The loan, made by the nation’s largest rail freight operator, Aurizon, would be used to build a vital rail link in the Galilee basin, opening the region up to coal projects, and ultimately helping facilitate Adani’s controversial mine.
Aurizon’s request for a federal loan from the Northern Australian Infrastructure Facility (Naif) has placed the Queensland Labor government in a difficult position.
The state government promised to veto any Naif loan that would support the Carmichael mine during the state election, but it is yet to state whether such a veto would extend to the Aurizon application.
Earlier this week the deputy premier, Jackie Trad, said she had advice that the Aurizon loan was no longer active before the Naif.
But on Wednesday a Naif spokesman told the Australian the Aurizon request was “still on our active list of inquiries and we’ll clarify this with the Queensland government”.
On Thursday Naif officials appeared before a Senate inquiry and were grilled about the status of Aurizon’s request.
The chief executive of Naif, Laurie Walker, said the Aurizon request had not been formally withdrawn.
But Walker confirmed Naif had told the state government – in a transaction pipeline report dated the 25 January – that the project was at the “inactive inquiry stage”.
“That does not mean that the proponent has formally withdrawn their request for funding,” Walker said.
The Labor senator Murray Watt asked why the Naif had given the media contradictory information by describing it as an active inquiry.
Walker responded: “Because as I said senator, the language of inactive is not language that we use publicly.”
The Naif, a relatively small agency, is responsible for administering about $5bn to help develop infrastructure in northern Australia. Naif is yet to allocate funding for any projects, but Walker said on Thursday it was on track to deliver three to five investment decisions of between $300m and $1bn by the end of June.

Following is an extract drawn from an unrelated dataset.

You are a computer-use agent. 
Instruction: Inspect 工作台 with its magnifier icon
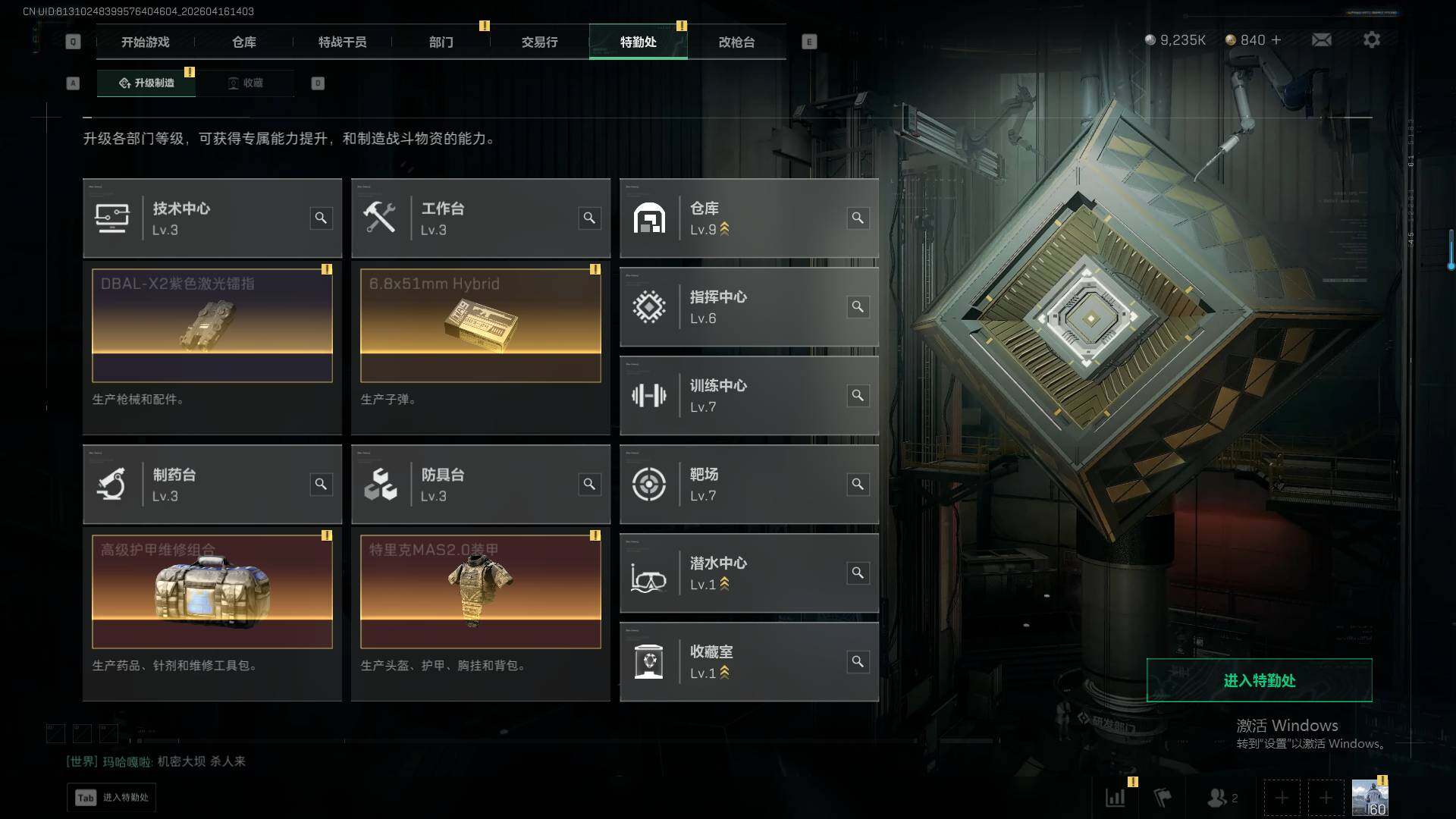point(589,218)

“We are on track to achieve that. We have 13 projects currently in due diligence right across jurisdictions,” Walker said.
Naif’s critics say it is open to bias and political influence, lacks transparency and proper governance, and is able to spend money without normal budget scrutiny on projects with limited benefit.

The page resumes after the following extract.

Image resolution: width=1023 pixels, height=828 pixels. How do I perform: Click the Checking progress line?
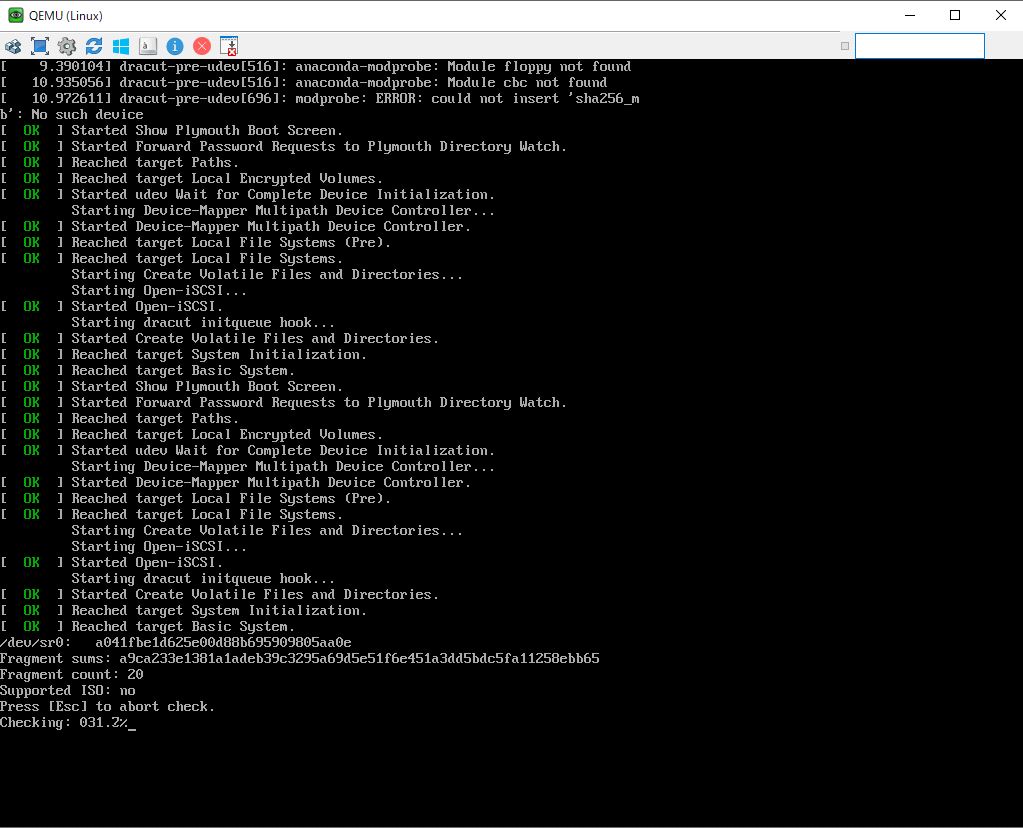(x=68, y=722)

Walker said Naif had to balance transparency with the need to preserve commercial-in-confidence for applicants. She said the Australian government solicitor (AGS) and others had deemed its decision not to publish certain documents as “best practice”, and in line with banks and other public sector lenders.
Prominent economist John Quiggin, of the University of Queensland, appeared before the Senate inquiry, and was asked to rate the governance of Naif out of 10.
“Well, quite low. I suppose below five, certainly,” Quiggin responded. “The difficulty is that it is quite opaque. So it could be that the procedures are better than they appear from the outside but we have a very large sum of money being allocated by a fairly small, under-resourced as far as I can see, body.”
The Northern Regional Development Australia Alliance said it believed the guidelines governing Naif decisions were adequate.
The Australian Marine Conservation Society warned the environmental impact of applicant projects was not being considered by Naif.
Imogen Zethoven, a campaign director, said that was unacceptable at a time when the Great Barrier Reef was already experiencing significant coral bleaching. She also raised concerns about a lack of transparency.
Walker said the board did consider environmental issues when assessing loan requests.
Environmental Justice Australia, a not-for-profit, said Naif had not finalised an anti-money laundering policy, despite being alerted to lenders’ obligations by lawyers more than a year ago.
A year later, in October 2017, Naif told a budget estimates hearing it was in “advanced stages” of developing a policy, but has yet to release one, which EJA has said risks running foul of anti-money-laundering laws.